Maria Butina tried to insinuate herself into the National Rifle Association (NRA) in an effort to sway American policies in favour of Moscow.

After pleading not guilty, she later reversed her position, admitting to a single count of conspiracy in December.

The 30-year-old has been in custody since July.

She will face deportation immediately after her sentence is served.

Butina told the court: "My parents discovered my arrest on the morning news they watch in their rural house in a Siberian village.

"I love them dearly, but I harmed them morally and financially. They are suffering from all of that.

"I destroyed my own life as well.
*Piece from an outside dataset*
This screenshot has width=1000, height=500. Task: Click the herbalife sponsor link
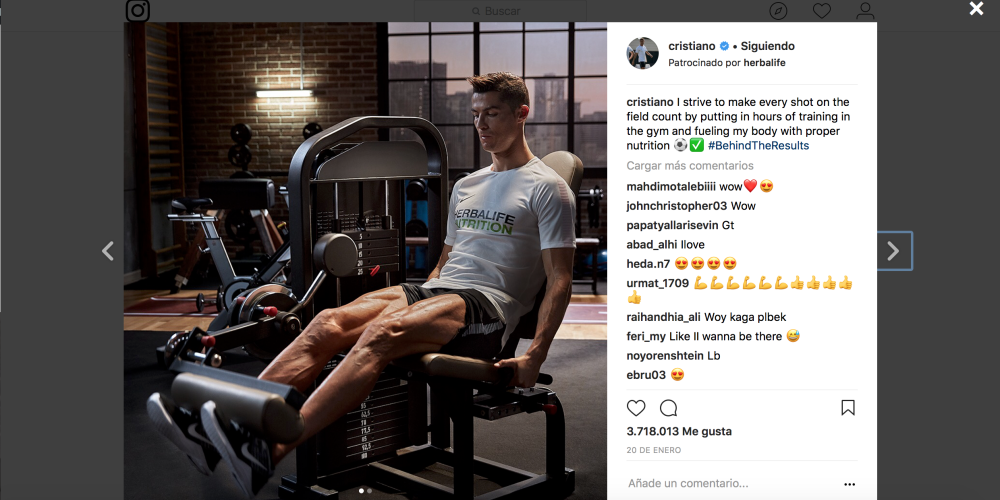tap(764, 63)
I came to the United States not under any orders, but with hope, and now nothing remains but penitence."

Despite prosecutor's claims that she damaged US national security, Butina said that she had no intention of harming the American people.

Her sentencing came on the same day that US President Donald Trump travelled to speak at the NRA convention in Indianapolis.

In court on Friday, US District Judge Tanya Chutkan said she had received and reviewed two dozen character letters for Butina.

But the judge was reportedly unmoved by Butina's apology, saying that her actions "jeopardised our country's national security", US media said.

"This was no simple misunderstanding by a overeager foreign student," Judge Chutkan said.

At the end of the hearing, Judge Chutkan wished Butina well.

"You are a young woman, you are smart, you are hard working." Judge Chutkan said to Butina, "I wish you the best luck."

Federal prosecutor Erik Kenserson described Butina as an agent of a foreign government with "undoubtedly serious" intentions, though stopped short of calling her activities espionage.

"While it is certainly true that the defendant was an American university student," Mr Kenerson said, "She did this for the benefit of the Russian Federation."

As part of a plea deal, Butina had agreed to co-operate with investigators. Judge Chutkan noted on Friday that Butina had provided "substantial assistance" to law enforcement.

Prosecutors said they expected the deal would provide information about Russia's efforts to interfere in US politics.

Prosecutors said Butina was directed by a senior Russian official to infiltrate conservative political groups, including an unnamed pro-gun lobbying organisation presumed to be the NRA, which is allied with Mr Trump's Republican party.

The case has no connection with the Mueller inquiry into alleged Russian meddling in the 2016 presidential election.

In a statement read in court, one of the prosecutors said Butina had drafted, in March 2015, a document called "Diplomacy Project" that called for unofficial communication lines between high-ranking US officials and Russia.

She acknowledged that she worked with two Americans and a Russian official.

The Russian government has previously described the case as "fabricated".